→ Rows showing where targets appear:
━━━━━━━━━━━━━━━━
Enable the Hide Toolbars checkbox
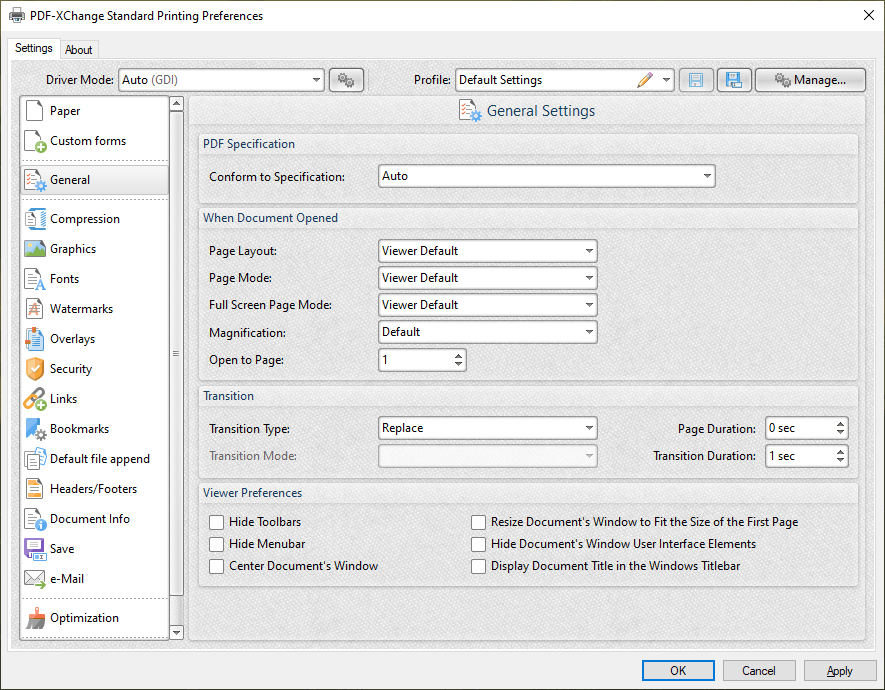 click(x=216, y=522)
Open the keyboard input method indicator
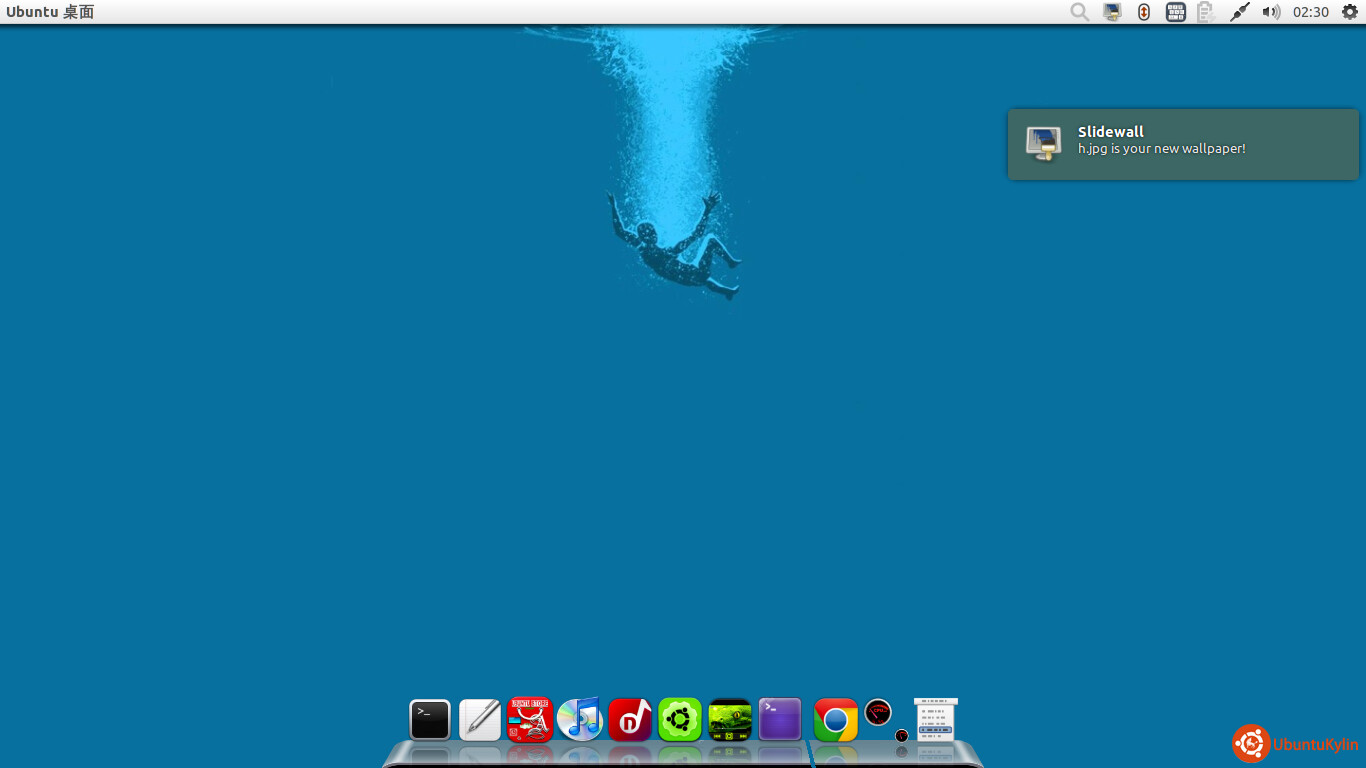Screen dimensions: 1366x768 point(1176,12)
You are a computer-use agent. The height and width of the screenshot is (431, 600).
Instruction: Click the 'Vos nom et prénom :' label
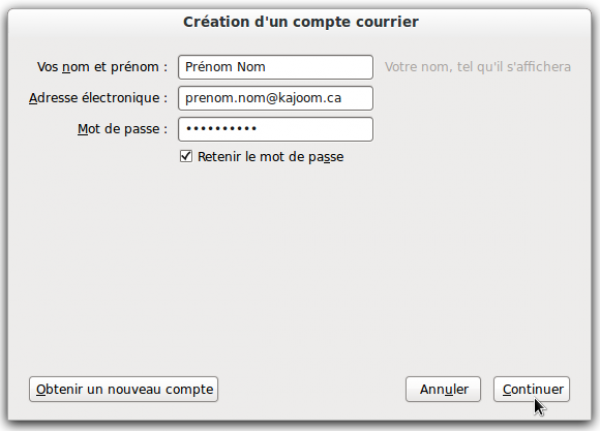click(102, 67)
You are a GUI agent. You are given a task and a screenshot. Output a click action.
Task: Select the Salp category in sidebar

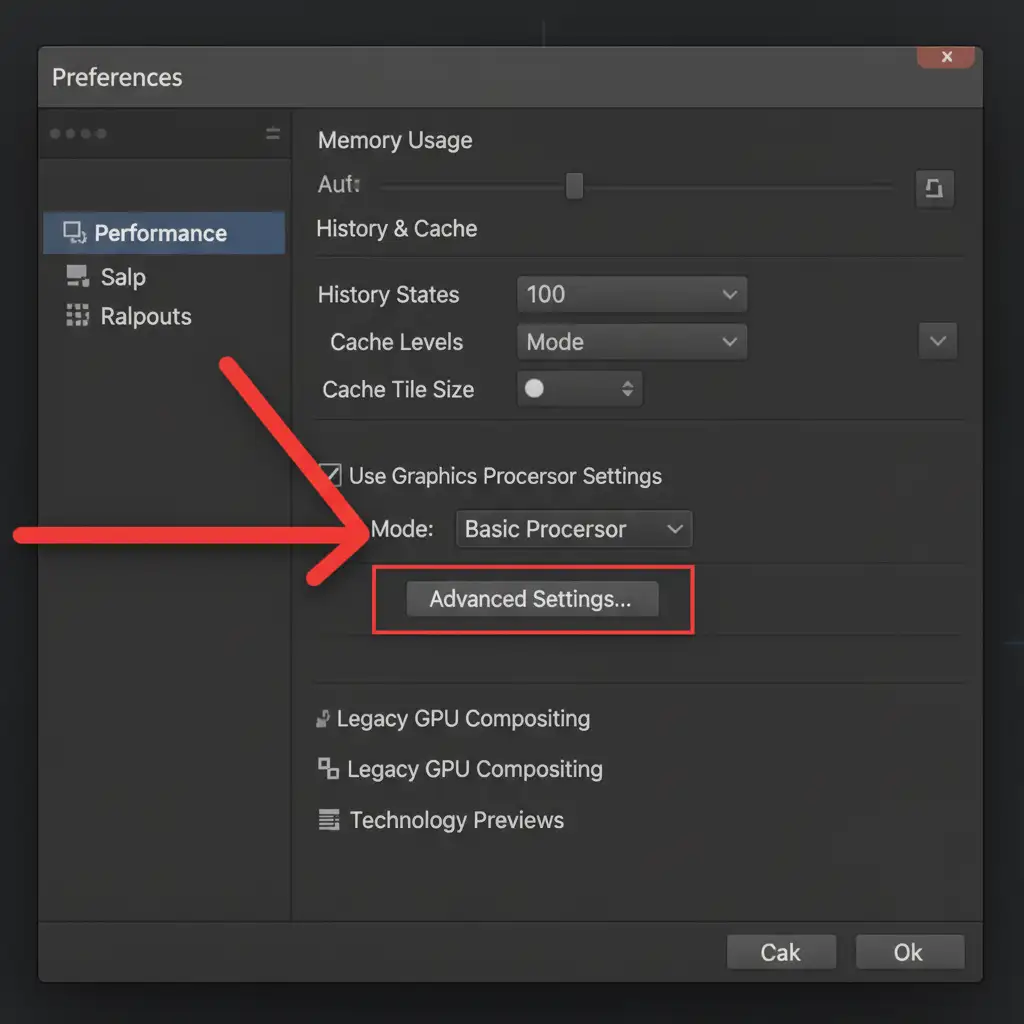click(x=122, y=277)
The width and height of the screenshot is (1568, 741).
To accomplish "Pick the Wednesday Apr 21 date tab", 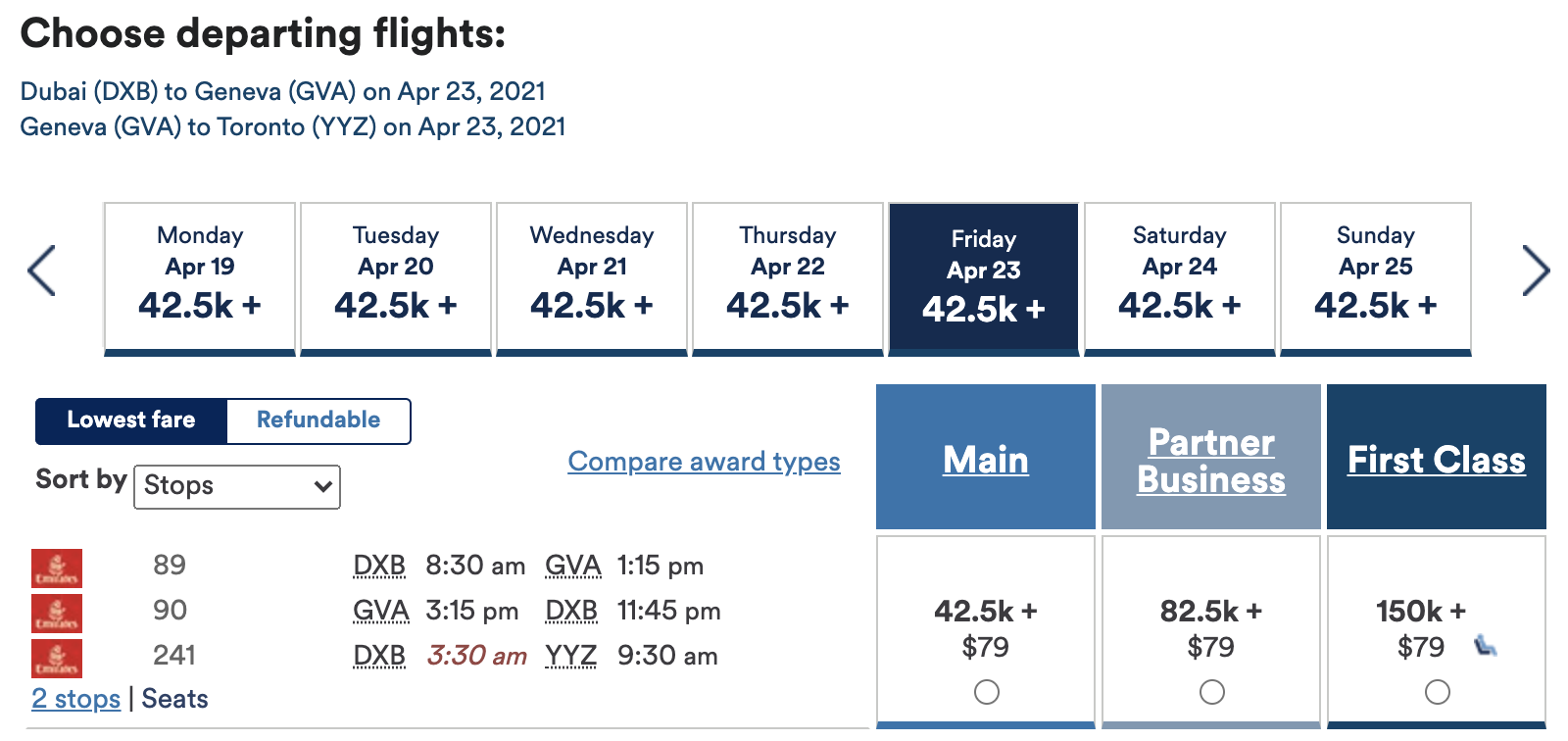I will click(x=592, y=277).
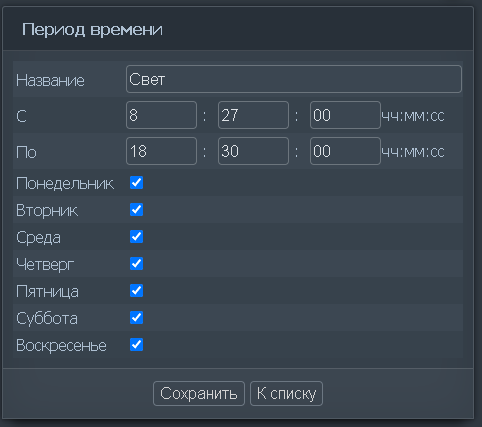Screen dimensions: 482x427
Task: Click the Название label
Action: coord(50,80)
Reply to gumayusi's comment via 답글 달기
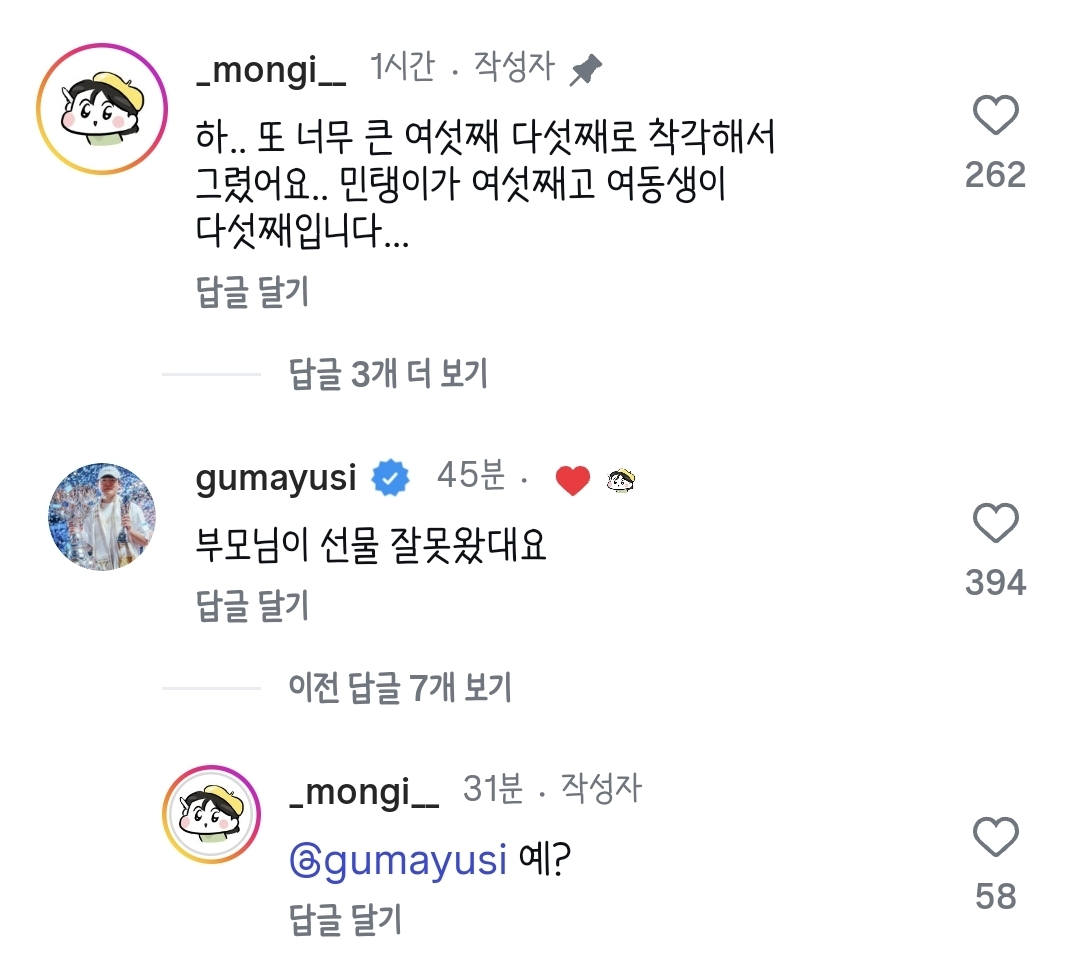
━━━━━━━━━━━━━━━━
→ Problem: Copy the lines of the material, from the line that contains "You are a computer-use" to the line that contains "click(102, 67)", with both of those lines included. Leave the pictures out of your copy.

→ Complete response:
You are a computer-use agent. The height and width of the screenshot is (431, 600).
Instruction: Click the 'Vos nom et prénom :' label
click(102, 67)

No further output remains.